Infinite Country: A Novel by Patricia Engel
   Talia is being held at a correctional facility for teenage girls in the forested mountains of Colombia after committing an impulsive act of violence that may or may not have been warranted. She urgently needs to get out and get back home to Bogotá, where her father and a plane ticket to the United States are waiting for her. If she misses her flight, she might also miss her chance to finally be reunited with her family in the north.
   How this family came to occupy two different countries, two different worlds, comes into focus as the fifteen years leading up to this reunion are revealed. We see Talia’s parents, Mauro and Elena, fall in love in a market stall as teenagers against a backdrop of civil war and social unrest. We see them leave Bogotá with their firstborn, Karina, in pursuit of safety and opportunity in the United States on a temporary visa, and we see the births of two more children, Nando and Talia, on American soil. We witness the decisions and indecisions that lead to Mauro’s deportation and the family’s splintering—the costs they’ve all been living with ever since.
   Author Patricia Engel, herself a dual citizen and the daughter of Colombian immigrants, gives voice to all five family members as they navigate the particulars of their respective circumstances. Today’s news is full of immigration battles and the misery of border separation. Infinite Country ends with this notion: “ I wondered about the matrix of separation and dislocation, our years bound to the phantom pain of a lost homeland, because now that we are together again that particular hurt and sensation that something is missing has faded.
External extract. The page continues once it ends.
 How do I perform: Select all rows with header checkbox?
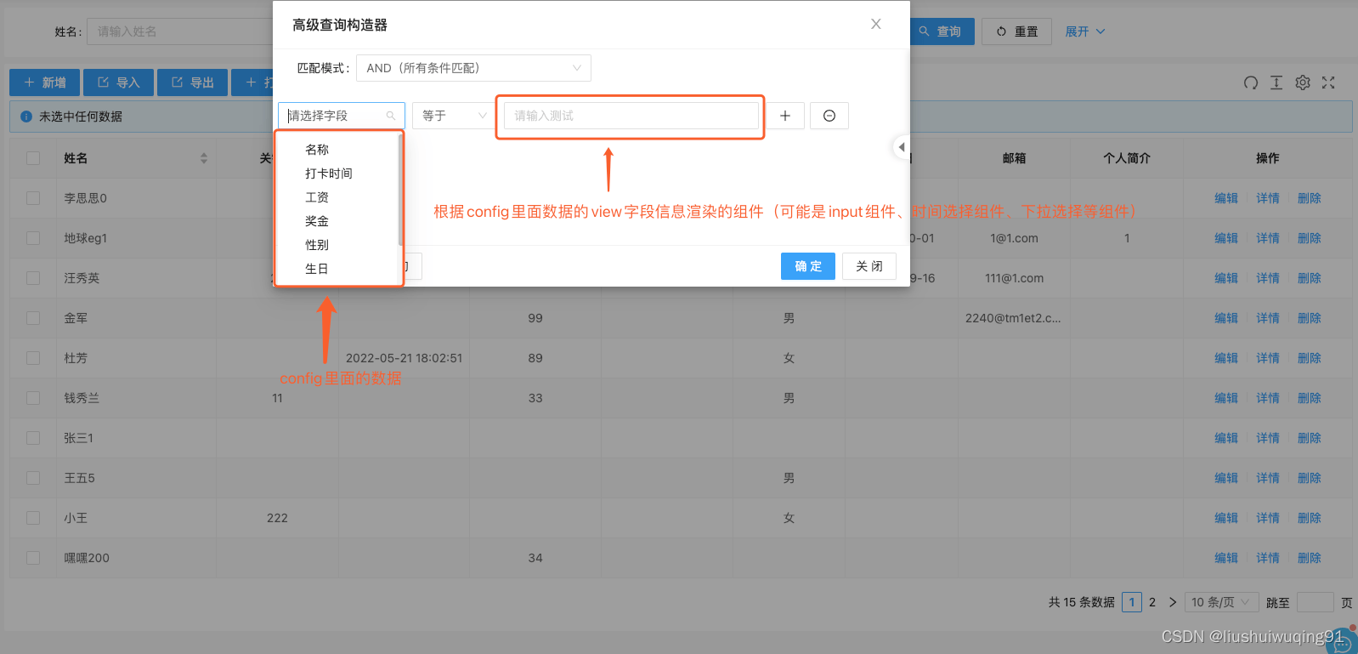coord(33,158)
And maybe there is no nation or citizenry; they’re just territories mapped in place of family, in place of love, the infinite country.” 

Silence Is a Sense by Layla AlAmmar
   A young woman sits in her apartment, watching the small daily dramas of her neighbors. She is an outsider, a mute voyeur, safe behind her windows, and she sees it all—the sex, the fights, the happy and unhappy families. Journeying from her war-torn Syrian homeland to this unnamed British city has traumatized her into silence, and her only connection to the world is the column she writes for a magazine under the pseudonym “the Voiceless,” where she tries to explain the refugee experience without sensationalizing it—or revealing anything about herself.
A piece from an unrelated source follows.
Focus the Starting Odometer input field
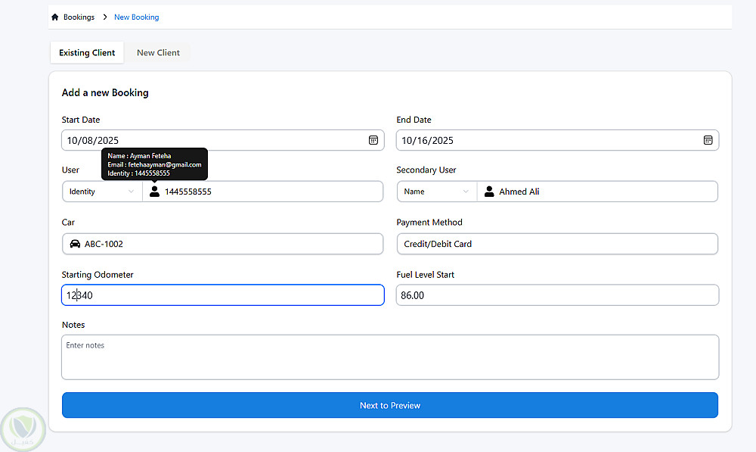The width and height of the screenshot is (756, 452). (223, 295)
   Gradually, though, the boundaries of her world expand. She ventures to the corner store, to a bookstore and a laundromat, and to a gathering at a nearby mosque. And it isn’t long before she finds herself involved in her neighbors’ lives. When an anti-Muslim hate crime rattles the neighborhood, she has to make a choice: Will she remain a voiceless observer, or become an active participant in a community that, despite her best efforts, is quickly becoming her own?
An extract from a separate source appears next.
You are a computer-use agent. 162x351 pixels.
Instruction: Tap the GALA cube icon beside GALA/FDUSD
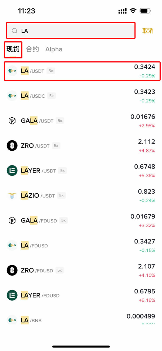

   Layla AlAmmar, a Kuwaiti-American writer, has written a complex book about memory, revolution, loss, and safety. Most of all, Silence is a Sense reminds us just how fundamental human connection is to survival. My copy is well marked as I know I will return again and again to remember how the observations of the voiceless are not to be ignored. 

As you venture outside don't forget to support your favorite independent coffeehouses, bars, restaurants, and bookstores.  The employees are excited to see you as you are to see them!